Each of the above steps is easy enough in theory, though many users might find them complex. I can't say. In fact, all of the above steps are doable in a way that is fast, efficient, and even vectorized.
So, given a list of points that form a polygon, if the polygon is convex, a simple way to triangulate it is a delaunay triangulation. I'll want a list of vertices for later, so do it like this:
XY = [x(:),y(:)];
tri = delaunay(XY);
Or, you could do it using the delaunayTriangulation function. Or, you can do it by starting with the convex hull of the points, and then add on point at the centroid of the polygon.
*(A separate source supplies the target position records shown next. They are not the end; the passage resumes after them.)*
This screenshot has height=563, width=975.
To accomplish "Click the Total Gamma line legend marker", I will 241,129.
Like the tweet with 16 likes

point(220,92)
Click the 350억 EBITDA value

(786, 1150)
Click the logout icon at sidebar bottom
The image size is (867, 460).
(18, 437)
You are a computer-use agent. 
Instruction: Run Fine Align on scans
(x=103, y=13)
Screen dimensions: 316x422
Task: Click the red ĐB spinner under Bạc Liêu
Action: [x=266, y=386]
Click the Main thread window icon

Then connect each edge of the convex hull to the centroidal point. Or, given a polygon, you could use ear clipping to create a triangulation. As I said, lots of ways to do it.
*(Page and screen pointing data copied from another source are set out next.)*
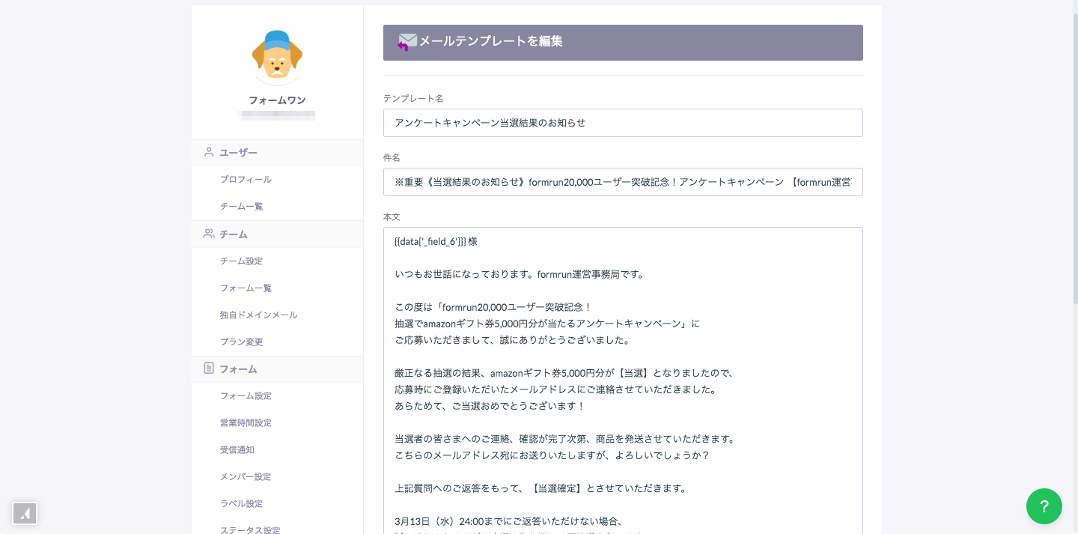This screenshot has width=1078, height=534.
Task: Click the small expander icon in bottom-left corner
Action: click(25, 514)
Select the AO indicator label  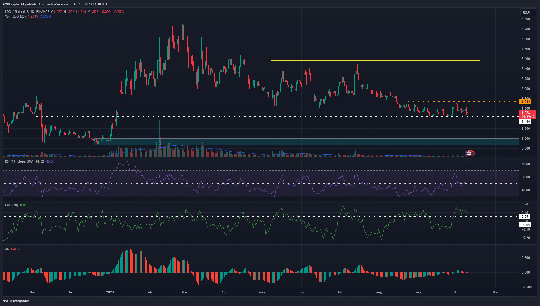click(x=7, y=249)
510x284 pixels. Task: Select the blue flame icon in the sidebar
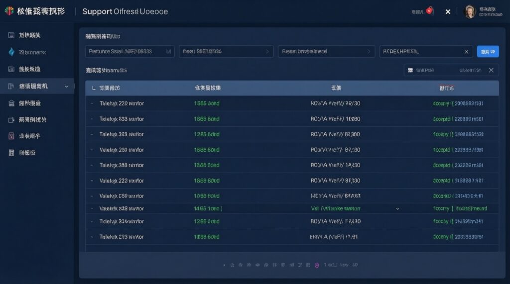point(11,52)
Next, we can compute the area of each triangle simply enough. In fact, this is easily done as a vectorized computation.
v1 = XY(tri(:,1),:);
v2 = XY(tri(:,2),:);
v3 = XY(tri(:,3),:);
v1 = v1-v3;
v2 = v2-v3;
areas = (v1(:,1).*v2(:,2) - v1(:,2).*v2(:,1))/2;
areas = areas/sum(areas);
Now, pick a random triangle, proportional to the relative area of each triangle. You can do this for many points at once, using the discretize tool. I'll assume you want to generate nsample points. I'll do these computations for the data provided, here, for 1000 points.
nsample = 1000;
R = rand(nsample,1);
tind = discretize(R,cumsum([0;areas]));
Next, for each triangle chosen, we will find ONE point that lives inside that triangle. Again, a vectorized computation.
v1 = XY(tri(tind,1),:);
v2 = XY(tri(tind,2),:);
v3 = XY(tri(tind,3),:);
R1 = rand(nsample,1);
xyrand = v1.*repmat(R1,[1 2]) + v2.*repmat(1-R1,[1 2]);
R2 = sqrt(rand(nsample,1));
xyrand = xyrand.*repmat(R2,[1 2]) + v3.*repmat(1-R2,[1 2]);
I used repmat above, but it is also easily done using scalar dimension expansion as found in R2016b or later, or using bsxfun.
Did it work?
Of course. Uniformly generated samples in a polygonal region. Fully vectorized too.